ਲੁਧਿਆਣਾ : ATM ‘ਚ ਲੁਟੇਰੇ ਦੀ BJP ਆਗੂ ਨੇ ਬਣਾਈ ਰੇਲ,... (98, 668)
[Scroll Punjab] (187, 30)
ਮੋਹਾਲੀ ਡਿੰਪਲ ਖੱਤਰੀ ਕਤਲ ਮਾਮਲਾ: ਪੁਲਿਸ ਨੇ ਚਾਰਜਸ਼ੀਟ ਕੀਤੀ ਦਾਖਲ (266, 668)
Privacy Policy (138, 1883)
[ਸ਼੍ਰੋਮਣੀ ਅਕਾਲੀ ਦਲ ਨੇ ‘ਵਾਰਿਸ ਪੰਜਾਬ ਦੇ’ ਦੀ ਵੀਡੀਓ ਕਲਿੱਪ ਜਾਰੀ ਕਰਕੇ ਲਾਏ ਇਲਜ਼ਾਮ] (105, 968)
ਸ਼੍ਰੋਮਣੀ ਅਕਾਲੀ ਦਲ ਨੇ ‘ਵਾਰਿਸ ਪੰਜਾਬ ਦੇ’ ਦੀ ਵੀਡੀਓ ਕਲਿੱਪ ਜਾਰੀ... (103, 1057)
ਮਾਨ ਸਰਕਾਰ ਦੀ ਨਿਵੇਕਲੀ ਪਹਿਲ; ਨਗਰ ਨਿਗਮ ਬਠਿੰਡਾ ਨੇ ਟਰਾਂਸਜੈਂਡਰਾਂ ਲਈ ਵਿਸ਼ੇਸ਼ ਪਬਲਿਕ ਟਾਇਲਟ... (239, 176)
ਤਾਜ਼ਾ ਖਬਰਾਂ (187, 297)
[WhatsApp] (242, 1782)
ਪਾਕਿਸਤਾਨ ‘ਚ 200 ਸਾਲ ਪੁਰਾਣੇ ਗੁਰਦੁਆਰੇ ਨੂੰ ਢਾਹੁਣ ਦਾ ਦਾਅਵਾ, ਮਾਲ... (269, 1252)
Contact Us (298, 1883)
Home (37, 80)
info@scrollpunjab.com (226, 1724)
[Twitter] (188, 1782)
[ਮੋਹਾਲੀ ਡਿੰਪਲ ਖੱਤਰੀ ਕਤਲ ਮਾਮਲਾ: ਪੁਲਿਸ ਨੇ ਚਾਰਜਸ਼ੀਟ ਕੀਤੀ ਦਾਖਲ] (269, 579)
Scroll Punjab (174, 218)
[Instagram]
################
To do:
Your response should hold only an exact copy of the lines above, from the one containing "[Scroll Punjab] (187, 30)" through the end of the entries.

Task output:
[Scroll Punjab] (187, 30)
ਮੋਹਾਲੀ ਡਿੰਪਲ ਖੱਤਰੀ ਕਤਲ ਮਾਮਲਾ: ਪੁਲਿਸ ਨੇ ਚਾਰਜਸ਼ੀਟ ਕੀਤੀ ਦਾਖਲ (266, 668)
Privacy Policy (138, 1883)
[ਸ਼੍ਰੋਮਣੀ ਅਕਾਲੀ ਦਲ ਨੇ ‘ਵਾਰਿਸ ਪੰਜਾਬ ਦੇ’ ਦੀ ਵੀਡੀਓ ਕਲਿੱਪ ਜਾਰੀ ਕਰਕੇ ਲਾਏ ਇਲਜ਼ਾਮ] (105, 968)
ਸ਼੍ਰੋਮਣੀ ਅਕਾਲੀ ਦਲ ਨੇ ‘ਵਾਰਿਸ ਪੰਜਾਬ ਦੇ’ ਦੀ ਵੀਡੀਓ ਕਲਿੱਪ ਜਾਰੀ... (103, 1057)
ਮਾਨ ਸਰਕਾਰ ਦੀ ਨਿਵੇਕਲੀ ਪਹਿਲ; ਨਗਰ ਨਿਗਮ ਬਠਿੰਡਾ ਨੇ ਟਰਾਂਸਜੈਂਡਰਾਂ ਲਈ ਵਿਸ਼ੇਸ਼ ਪਬਲਿਕ ਟਾਇਲਟ... (239, 176)
ਤਾਜ਼ਾ ਖਬਰਾਂ (187, 297)
[WhatsApp] (242, 1782)
ਪਾਕਿਸਤਾਨ ‘ਚ 200 ਸਾਲ ਪੁਰਾਣੇ ਗੁਰਦੁਆਰੇ ਨੂੰ ਢਾਹੁਣ ਦਾ ਦਾਅਵਾ, ਮਾਲ... (269, 1252)
Contact Us (298, 1883)
Home (37, 80)
info@scrollpunjab.com (226, 1724)
[Twitter] (188, 1782)
[ਮੋਹਾਲੀ ਡਿੰਪਲ ਖੱਤਰੀ ਕਤਲ ਮਾਮਲਾ: ਪੁਲਿਸ ਨੇ ਚਾਰਜਸ਼ੀਟ ਕੀਤੀ ਦਾਖਲ] (269, 579)
Scroll Punjab (174, 218)
[Instagram]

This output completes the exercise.